Records provided:
▬▬▬▬▬▬
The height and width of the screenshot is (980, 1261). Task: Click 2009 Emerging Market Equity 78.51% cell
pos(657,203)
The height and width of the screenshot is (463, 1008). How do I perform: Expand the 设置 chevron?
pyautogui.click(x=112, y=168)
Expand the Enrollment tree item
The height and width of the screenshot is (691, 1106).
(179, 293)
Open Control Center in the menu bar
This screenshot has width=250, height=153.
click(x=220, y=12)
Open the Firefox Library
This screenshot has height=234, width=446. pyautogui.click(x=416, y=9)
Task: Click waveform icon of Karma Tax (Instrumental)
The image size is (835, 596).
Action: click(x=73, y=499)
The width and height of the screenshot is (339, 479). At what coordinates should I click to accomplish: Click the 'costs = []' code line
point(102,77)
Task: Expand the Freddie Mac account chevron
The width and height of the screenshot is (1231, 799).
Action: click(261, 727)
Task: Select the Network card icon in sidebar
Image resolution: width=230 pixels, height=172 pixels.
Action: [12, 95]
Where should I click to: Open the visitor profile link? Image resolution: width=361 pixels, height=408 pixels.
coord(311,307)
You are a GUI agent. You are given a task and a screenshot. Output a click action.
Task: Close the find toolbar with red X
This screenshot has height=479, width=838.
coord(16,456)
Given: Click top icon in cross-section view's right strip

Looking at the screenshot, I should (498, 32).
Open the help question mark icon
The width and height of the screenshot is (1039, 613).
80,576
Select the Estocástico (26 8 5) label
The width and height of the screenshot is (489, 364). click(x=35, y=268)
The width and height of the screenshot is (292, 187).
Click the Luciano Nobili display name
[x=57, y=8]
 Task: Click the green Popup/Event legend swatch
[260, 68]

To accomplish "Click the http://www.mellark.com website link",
▬▬▬▬▬▬
Problem to solve:
All lines above are to be transcribed exactly.

Answer section:
The height and width of the screenshot is (980, 1261). Task: Click 2009 Emerging Market Equity 78.51% cell
pos(657,203)
The height and width of the screenshot is (463, 1008). How do I perform: Expand the 设置 chevron?
pyautogui.click(x=112, y=168)
Expand the Enrollment tree item
The height and width of the screenshot is (691, 1106).
(179, 293)
Open Control Center in the menu bar
This screenshot has width=250, height=153.
click(x=220, y=12)
Open the Firefox Library
This screenshot has height=234, width=446. pyautogui.click(x=416, y=9)
Task: Click waveform icon of Karma Tax (Instrumental)
The image size is (835, 596).
Action: click(x=73, y=499)
The width and height of the screenshot is (339, 479). At what coordinates should I click to accomplish: Click the 'costs = []' code line
point(102,77)
Task: Expand the Freddie Mac account chevron
The width and height of the screenshot is (1231, 799).
Action: click(261, 727)
Task: Select the Network card icon in sidebar
Image resolution: width=230 pixels, height=172 pixels.
Action: [12, 95]
Where should I click to: Open the visitor profile link? Image resolution: width=361 pixels, height=408 pixels.
coord(311,307)
You are a GUI agent. You are given a task and a screenshot. Output a click action.
Task: Close the find toolbar with red X
This screenshot has height=479, width=838.
coord(16,456)
Given: Click top icon in cross-section view's right strip

Looking at the screenshot, I should (498, 32).
Open the help question mark icon
The width and height of the screenshot is (1039, 613).
80,576
Select the Estocástico (26 8 5) label
The width and height of the screenshot is (489, 364). click(x=35, y=268)
The width and height of the screenshot is (292, 187).
Click the Luciano Nobili display name
[x=57, y=8]
 Task: Click the green Popup/Event legend swatch
[260, 68]

To accomplish "Click the http://www.mellark.com website link",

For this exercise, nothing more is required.